Work required:
All entries are to be transcribed exactly. Pictures are not part of the copy.

***** Study material

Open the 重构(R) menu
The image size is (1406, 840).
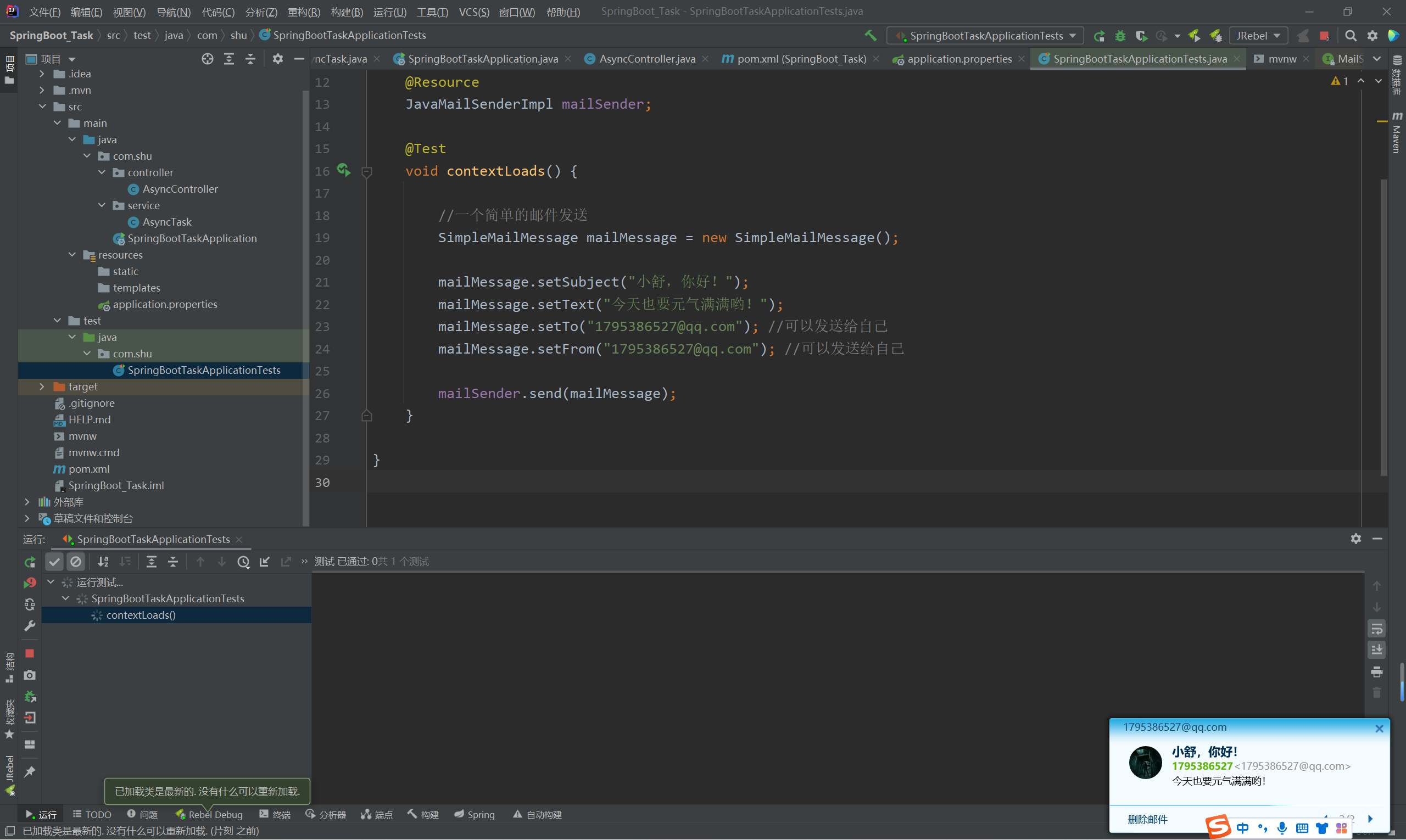(x=304, y=12)
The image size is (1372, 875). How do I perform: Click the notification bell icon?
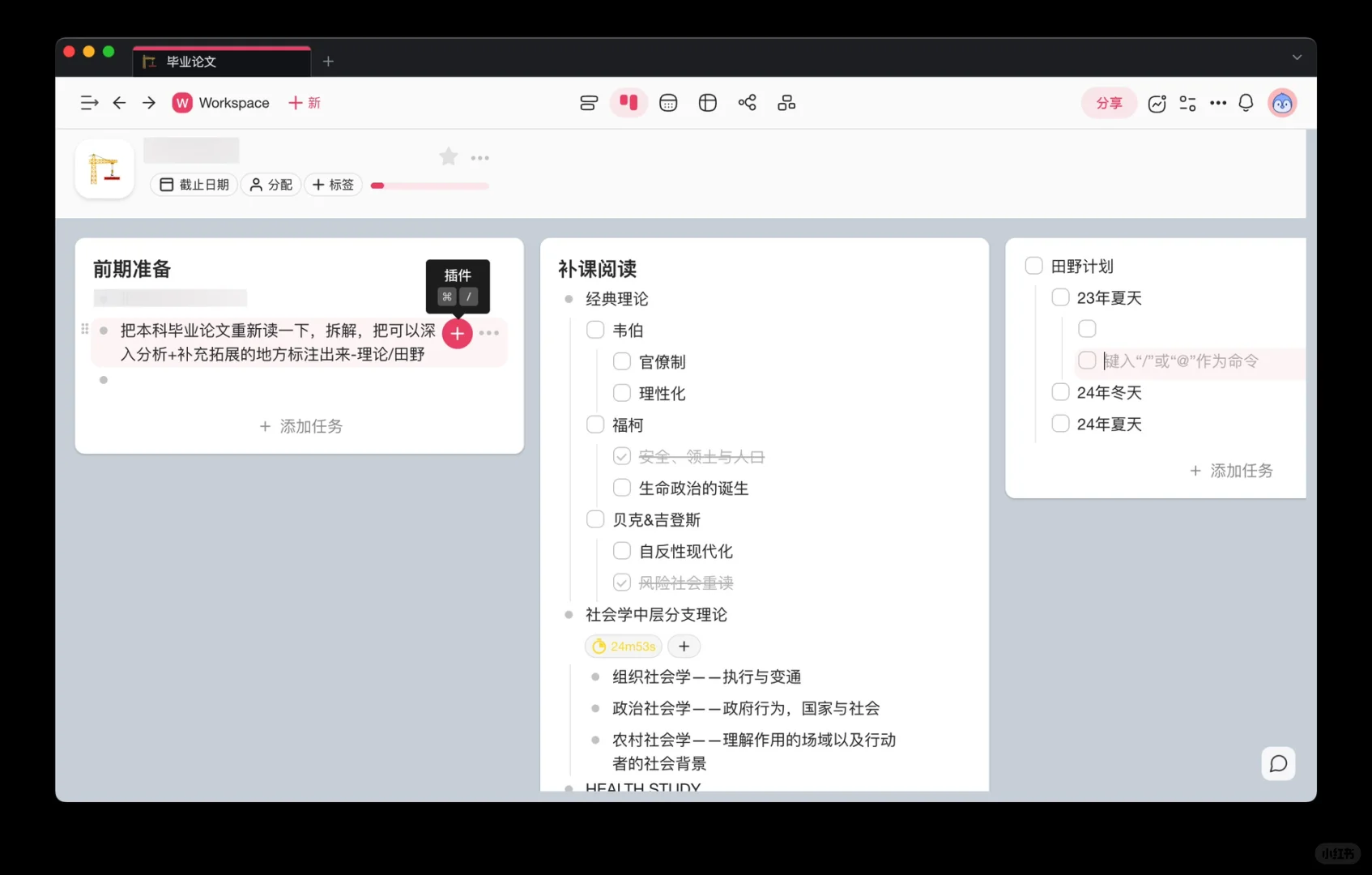[1246, 103]
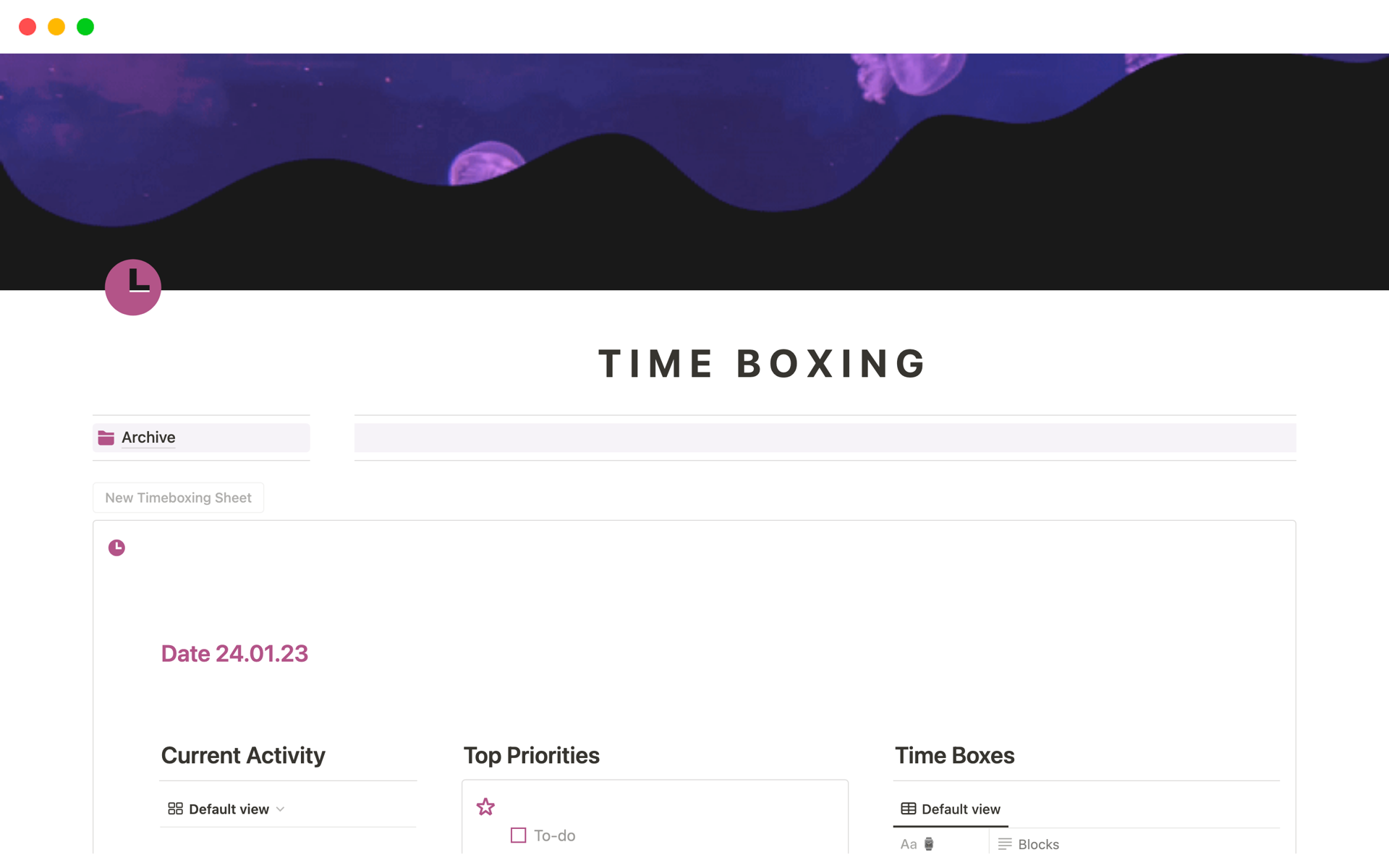This screenshot has width=1389, height=868.
Task: Check the To-do checkbox
Action: click(518, 835)
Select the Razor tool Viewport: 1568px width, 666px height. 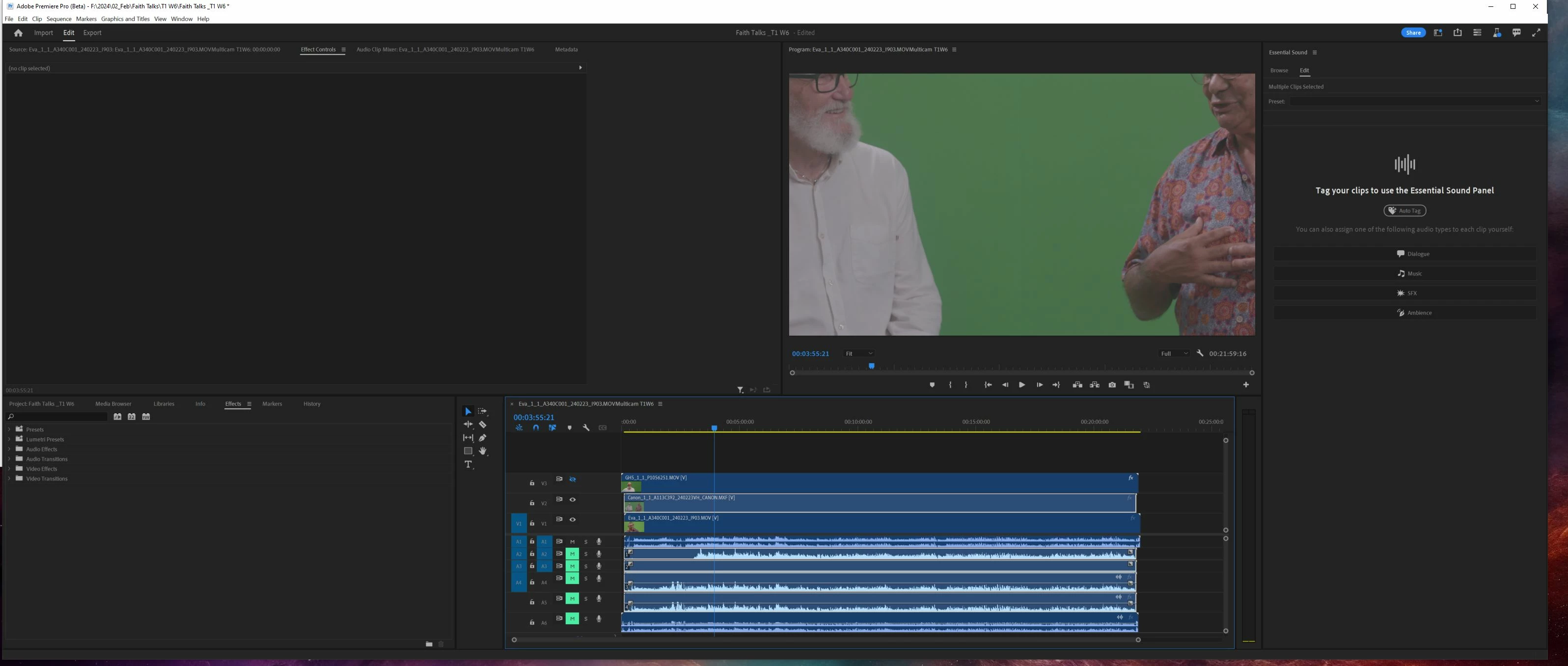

**********

Exercise output:
Open the 重构(R) menu
The image size is (1406, 840).
(x=304, y=12)
The image size is (1372, 875). How do I perform: Click the notification bell icon?
[1246, 103]
This screenshot has width=1389, height=868.
Task: Check the To-do checkbox
Action: click(518, 835)
Select the Razor tool Viewport: 1568px width, 666px height. 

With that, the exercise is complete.